- Description of the task
Restate word for word the run of lines that begins at the one containing "How do I perform: Toggle" and ends at the last line of the listing.

- Records shown
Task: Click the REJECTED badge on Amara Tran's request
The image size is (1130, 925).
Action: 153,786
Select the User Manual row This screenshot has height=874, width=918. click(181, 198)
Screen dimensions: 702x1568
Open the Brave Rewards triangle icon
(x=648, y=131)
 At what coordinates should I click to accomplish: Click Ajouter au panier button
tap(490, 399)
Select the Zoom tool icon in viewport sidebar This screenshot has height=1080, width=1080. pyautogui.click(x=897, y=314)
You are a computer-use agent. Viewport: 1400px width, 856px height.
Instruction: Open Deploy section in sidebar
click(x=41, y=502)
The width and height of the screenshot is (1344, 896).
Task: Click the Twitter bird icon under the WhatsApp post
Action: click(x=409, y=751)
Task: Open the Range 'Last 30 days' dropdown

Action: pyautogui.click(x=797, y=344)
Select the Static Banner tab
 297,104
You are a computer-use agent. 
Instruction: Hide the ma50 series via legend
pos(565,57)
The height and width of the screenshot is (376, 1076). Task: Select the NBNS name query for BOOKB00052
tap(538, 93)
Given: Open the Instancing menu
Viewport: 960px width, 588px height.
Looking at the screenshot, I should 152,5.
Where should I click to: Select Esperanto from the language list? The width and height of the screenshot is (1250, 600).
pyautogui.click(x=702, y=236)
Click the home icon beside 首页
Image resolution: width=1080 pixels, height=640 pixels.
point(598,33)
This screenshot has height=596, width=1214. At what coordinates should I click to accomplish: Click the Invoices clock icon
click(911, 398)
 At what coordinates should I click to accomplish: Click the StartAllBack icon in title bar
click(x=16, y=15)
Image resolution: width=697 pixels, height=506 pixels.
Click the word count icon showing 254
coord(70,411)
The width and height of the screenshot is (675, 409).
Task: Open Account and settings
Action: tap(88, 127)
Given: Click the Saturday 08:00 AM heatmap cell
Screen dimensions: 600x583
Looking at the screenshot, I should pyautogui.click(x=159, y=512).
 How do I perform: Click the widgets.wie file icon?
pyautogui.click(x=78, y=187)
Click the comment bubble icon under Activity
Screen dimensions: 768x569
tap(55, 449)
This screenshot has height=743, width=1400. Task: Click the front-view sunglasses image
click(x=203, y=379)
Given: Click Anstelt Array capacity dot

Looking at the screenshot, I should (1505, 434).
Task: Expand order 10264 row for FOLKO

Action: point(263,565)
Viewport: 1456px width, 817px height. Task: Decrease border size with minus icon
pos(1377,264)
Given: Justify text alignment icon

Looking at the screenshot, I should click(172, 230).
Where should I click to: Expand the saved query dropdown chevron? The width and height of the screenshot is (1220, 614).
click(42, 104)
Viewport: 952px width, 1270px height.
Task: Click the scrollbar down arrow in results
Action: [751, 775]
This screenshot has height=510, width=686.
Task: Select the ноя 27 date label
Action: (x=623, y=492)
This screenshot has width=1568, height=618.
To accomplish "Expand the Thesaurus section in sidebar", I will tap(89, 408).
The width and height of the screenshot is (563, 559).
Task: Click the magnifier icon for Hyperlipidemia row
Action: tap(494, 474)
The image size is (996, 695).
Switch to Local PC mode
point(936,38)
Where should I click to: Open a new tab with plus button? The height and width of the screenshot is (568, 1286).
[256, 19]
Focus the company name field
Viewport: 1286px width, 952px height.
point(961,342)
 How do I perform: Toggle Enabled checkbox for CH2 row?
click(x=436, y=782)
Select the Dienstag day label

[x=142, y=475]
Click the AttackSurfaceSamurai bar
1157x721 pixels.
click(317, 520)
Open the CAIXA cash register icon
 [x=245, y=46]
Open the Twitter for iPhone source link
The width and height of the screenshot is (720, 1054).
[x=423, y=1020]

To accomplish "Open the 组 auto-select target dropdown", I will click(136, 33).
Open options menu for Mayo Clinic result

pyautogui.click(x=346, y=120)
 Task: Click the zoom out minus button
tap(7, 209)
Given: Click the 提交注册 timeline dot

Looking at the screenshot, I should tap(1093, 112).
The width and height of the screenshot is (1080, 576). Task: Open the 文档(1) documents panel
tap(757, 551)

- Exercise answer
 How do I perform: Toggle Enabled checkbox for CH2 row?
click(x=436, y=782)
Select the Dienstag day label

[x=142, y=475]
Click the AttackSurfaceSamurai bar
1157x721 pixels.
click(317, 520)
Open the CAIXA cash register icon
 [x=245, y=46]
Open the Twitter for iPhone source link
The width and height of the screenshot is (720, 1054).
[x=423, y=1020]

To accomplish "Open the 组 auto-select target dropdown", I will click(136, 33).
Open options menu for Mayo Clinic result

pyautogui.click(x=346, y=120)
 Task: Click the zoom out minus button
tap(7, 209)
Given: Click the 提交注册 timeline dot

Looking at the screenshot, I should tap(1093, 112).
The width and height of the screenshot is (1080, 576). Task: Open the 文档(1) documents panel
tap(757, 551)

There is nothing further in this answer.